# San Juan River New Mexico



## easoutdoors (Jun 4, 2004)

We fished the San Juan River in northern New Mexico last week. What an awesome place and an amazing fishery. Although we did not see much of a hatch while we were there the fishing was still great. Mostly nymphing with size 24 flies. On the cloudy drizzling weather day we switched it up to a size 24 BWO and it was on! If you have not been here its a must.


----------



## Meadowlark (Jul 19, 2008)

Yep, it is a classic tail water fishery. Haven't been there in a few years so glad to see your report that fishing is still great.


----------



## Bruce J (Jun 27, 2004)

I haven't been in several years either, but agree it's a special place. It certainly gets crowded in spots and a bit crazy at times, but we've always been able to find good fish and good water and have a great time. 

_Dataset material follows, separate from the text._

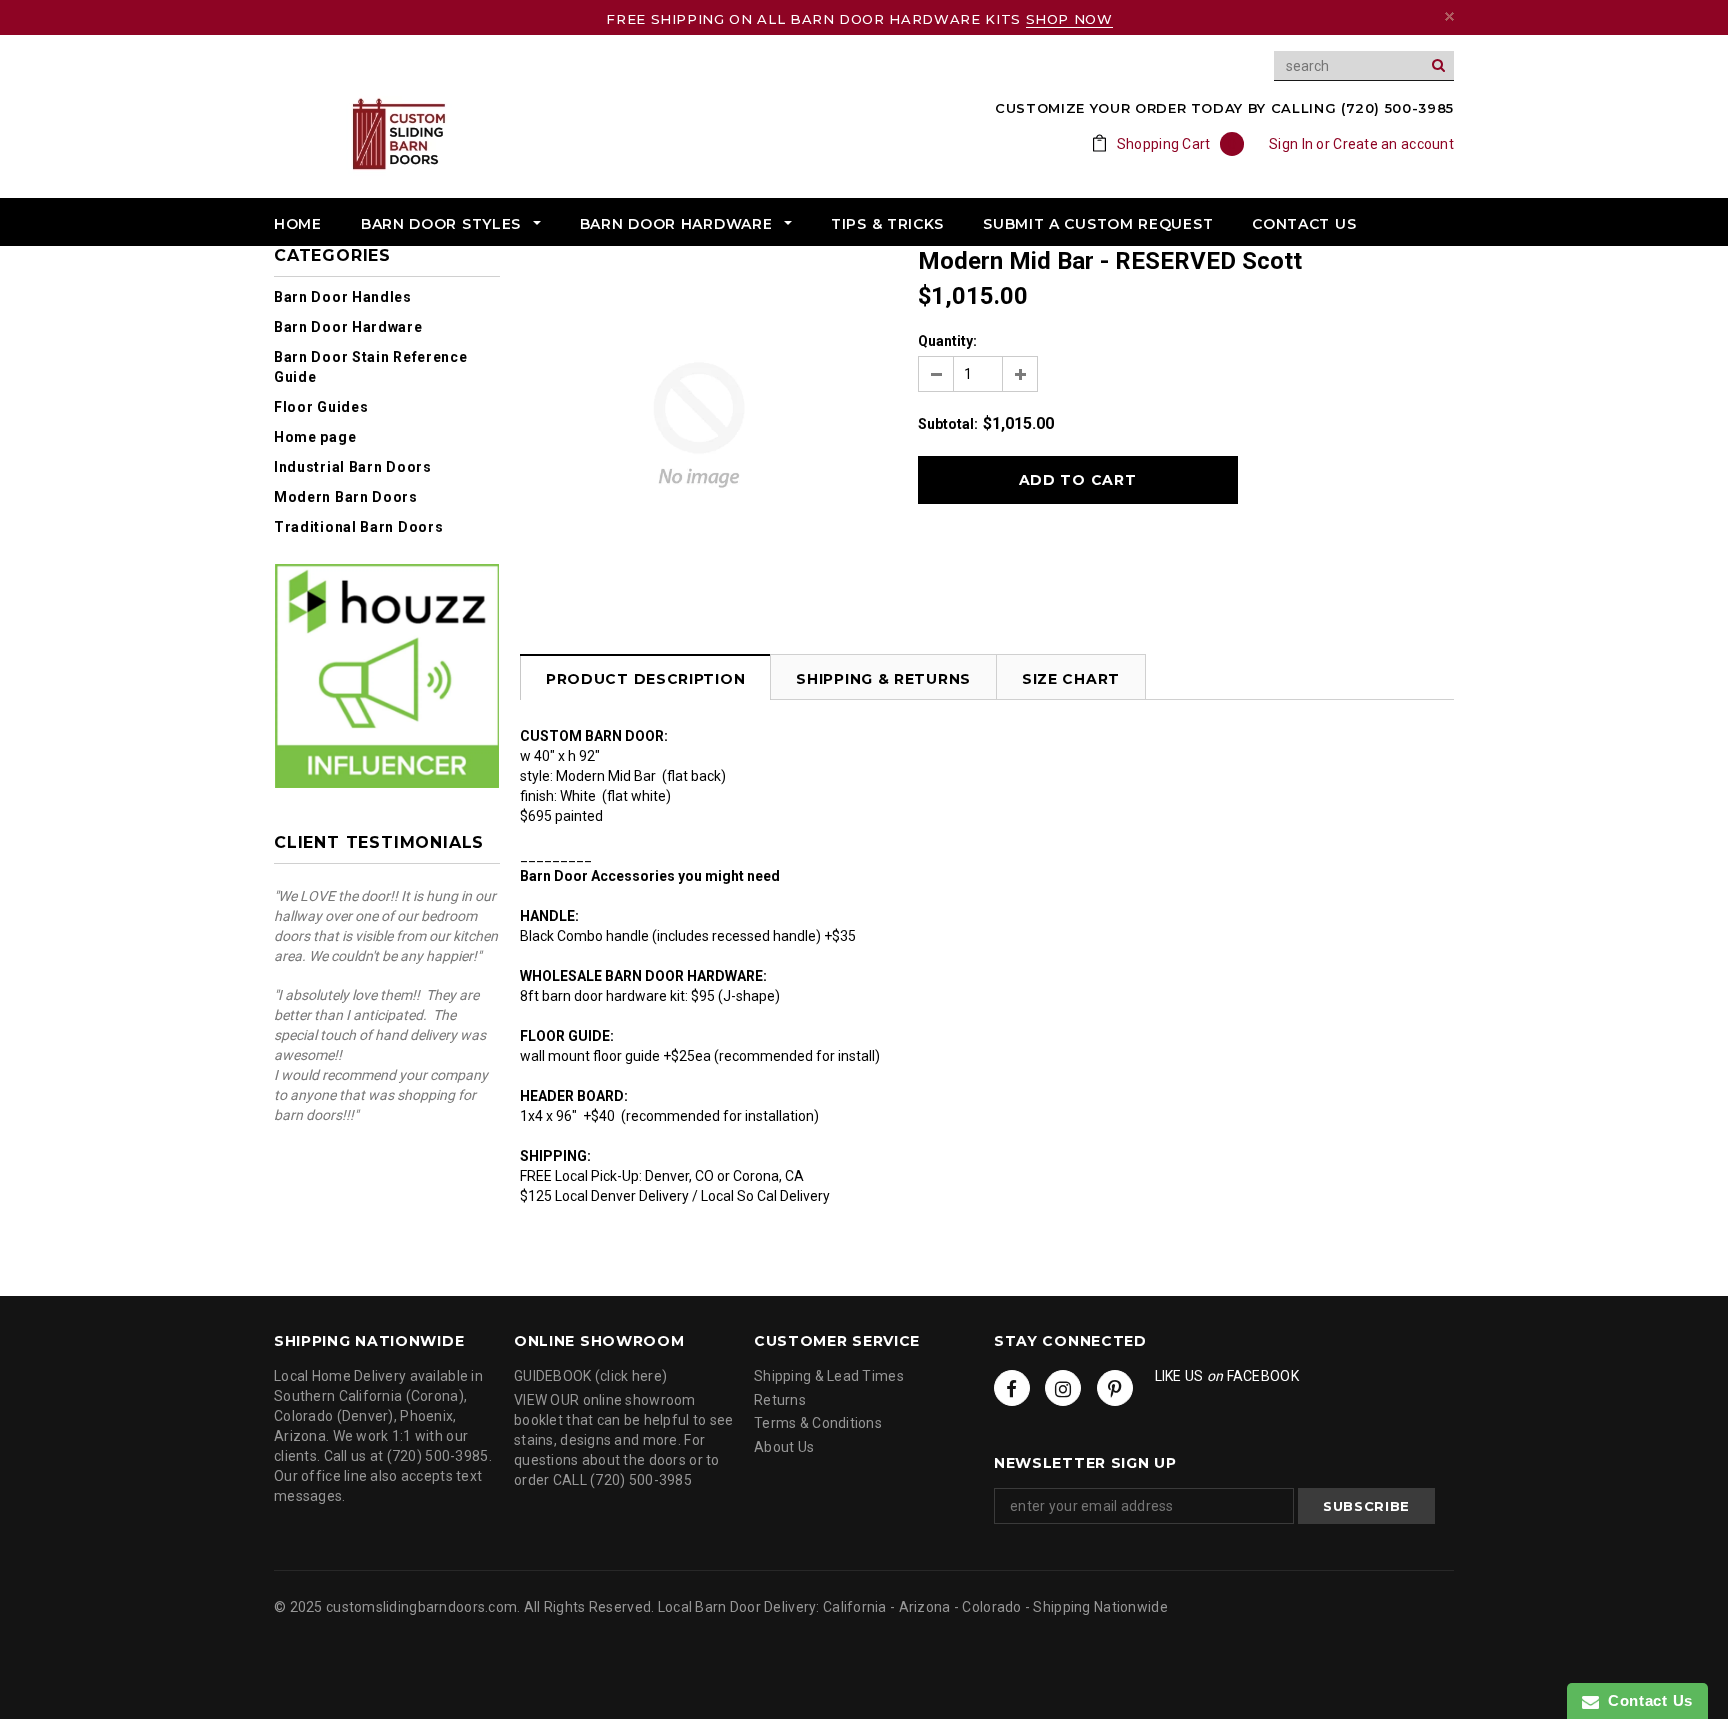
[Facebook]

On the last trip we were particularly lucky to have a great BWO hatch all afternoon. We caught fish after fish sight casting with absolutely tiny (probably size 20-24) dry flies. It was an unforgettable trip.


----------



## 8weight (Mar 24, 2016)

The Juan is a very special river for sure!


----------



## seadave (Feb 7, 2005)

I fished the San Juan in SW Colorado.... Would ride up with my grandmother to help her open her cabin for the summer. The back door to the cabin was mere feet from the river, half a day of work, half a day of play. Taught myself how to flyfish on that river.... Years later, I taught my son to flyfish on the very same river.. a very special place in my heart...


----------



## Weaselmender (Jun 21, 2016)

I fished it once with my uncle , was very glad I had my 8wt with me the trout were hitting white moths in the middlle of the river and my 5wt just couldn't make ther 90 ft casts needed to reach them.


----------



## duckmania (Jun 3, 2014)

I need to get up there, I have never fished it, Just hope I can use something besides a No. 24 fly, my eyes just can't see how to tie those little ones any longer.


----------



## Meadowlark (Jul 19, 2008)

duckmania said:


> I need to get up there, I have never fished it, Just hope I can use something besides a No. 24 fly, my eyes just can't see how to tie those little ones any longer.


I hope you go...you won't be sorry. Actually, I've used a # 26 fly there...incredibly small and absolutely amazing how the trout can see and take them.

It is a wonderful fishery...or was when I've been there.


----------